Those 'guardrails', he says, should come in the form of firm, thoughtful regulation.

"We see threats to privacy, the weaponisation of code with cyber attacks and other forms of cyber threats to democracy. It's everything from AI creating concerns about facial recognition to the impact on jobs and the economy. So to look at all this and say 'we don't need any guardrails, we just need to move fast', is no longer a recipe for success."

One of the world's most senior technology executives arguing for more regulation on his industry is a little atypical. Then again, Smith has been emerging as the conscience of the global tech industry for some time.

A lawyer who grew up in the mid-western state of Wisconsin, in this part of the world he has recently seen most prominence through Microsoft's challenge to US attempts at accessing private emails on Microsoft servers located in Ireland.

While that case faded away last year due to an intervening act of Congress, the defiance of US authorities earned Smith kudos as something of a privacy advocate. (In this capacity, he joins Apple's Tim Cook, who also successfully stood eye-to-eye against US orders to divulge private user data on an iPhone used by a criminal.)

For seasoned readers, Microsoft as the voice of industry moderation might still seem like a little ironic.

The Seattle-based firm, which employs some 2,100 people in Dublin's Sandyford, was the original monopolistic bad guy among software companies in the 1990s. Bill Gates's firm crushed opposition for years, especially in the all-important web browser market. This ultimately led to massive regulatory intervention on both sides of the Atlantic and a generation of bad will among a chunk of the tech industry.

Smith was there for most of it. He admits that both he and Microsoft made lots of mistakes. But he thinks that the company and the wider industry can take some of the lessons from that era into today.

- - - - - - -

## To do
According to the piece on Microsoft and tech regulation, roughly how many people does the Seattle-based firm employ in Dublin's Sandyford?

## Information given
- - - - - - -

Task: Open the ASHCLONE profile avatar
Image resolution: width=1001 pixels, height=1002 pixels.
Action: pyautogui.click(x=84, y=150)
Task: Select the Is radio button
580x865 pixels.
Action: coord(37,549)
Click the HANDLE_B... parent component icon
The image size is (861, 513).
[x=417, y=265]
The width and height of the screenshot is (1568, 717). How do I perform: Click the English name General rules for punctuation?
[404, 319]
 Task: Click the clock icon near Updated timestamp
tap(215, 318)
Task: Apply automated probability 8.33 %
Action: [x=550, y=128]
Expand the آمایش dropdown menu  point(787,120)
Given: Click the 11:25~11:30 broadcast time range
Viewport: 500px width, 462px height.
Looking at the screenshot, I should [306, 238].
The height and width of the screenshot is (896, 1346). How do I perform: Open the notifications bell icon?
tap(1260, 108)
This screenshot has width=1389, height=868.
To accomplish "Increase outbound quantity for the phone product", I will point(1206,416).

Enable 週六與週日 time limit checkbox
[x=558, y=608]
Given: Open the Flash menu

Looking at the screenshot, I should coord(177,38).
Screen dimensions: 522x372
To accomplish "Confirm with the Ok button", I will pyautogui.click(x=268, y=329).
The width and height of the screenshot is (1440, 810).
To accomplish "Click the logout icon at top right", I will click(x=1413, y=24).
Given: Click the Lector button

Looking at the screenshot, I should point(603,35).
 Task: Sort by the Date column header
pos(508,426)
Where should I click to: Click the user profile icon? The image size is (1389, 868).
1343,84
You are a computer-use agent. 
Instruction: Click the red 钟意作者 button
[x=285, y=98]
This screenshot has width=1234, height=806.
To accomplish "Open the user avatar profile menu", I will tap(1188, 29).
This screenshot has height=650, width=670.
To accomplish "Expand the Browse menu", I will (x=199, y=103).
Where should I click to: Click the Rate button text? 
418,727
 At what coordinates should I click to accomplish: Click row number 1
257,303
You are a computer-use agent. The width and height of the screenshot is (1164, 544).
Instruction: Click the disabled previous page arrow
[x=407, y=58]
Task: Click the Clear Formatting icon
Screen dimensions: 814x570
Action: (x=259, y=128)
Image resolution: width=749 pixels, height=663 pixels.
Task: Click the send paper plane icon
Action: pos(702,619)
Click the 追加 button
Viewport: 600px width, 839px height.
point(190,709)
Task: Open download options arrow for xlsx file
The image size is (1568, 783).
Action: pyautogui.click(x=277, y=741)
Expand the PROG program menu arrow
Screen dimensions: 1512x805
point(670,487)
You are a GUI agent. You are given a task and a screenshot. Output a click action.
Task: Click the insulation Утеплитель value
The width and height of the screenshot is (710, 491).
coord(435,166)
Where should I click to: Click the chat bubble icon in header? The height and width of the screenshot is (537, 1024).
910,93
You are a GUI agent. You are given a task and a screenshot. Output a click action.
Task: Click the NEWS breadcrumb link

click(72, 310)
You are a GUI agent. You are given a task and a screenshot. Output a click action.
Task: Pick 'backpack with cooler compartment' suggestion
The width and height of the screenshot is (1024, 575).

- - - - - - -

## Exercise output
Some 2,100 people.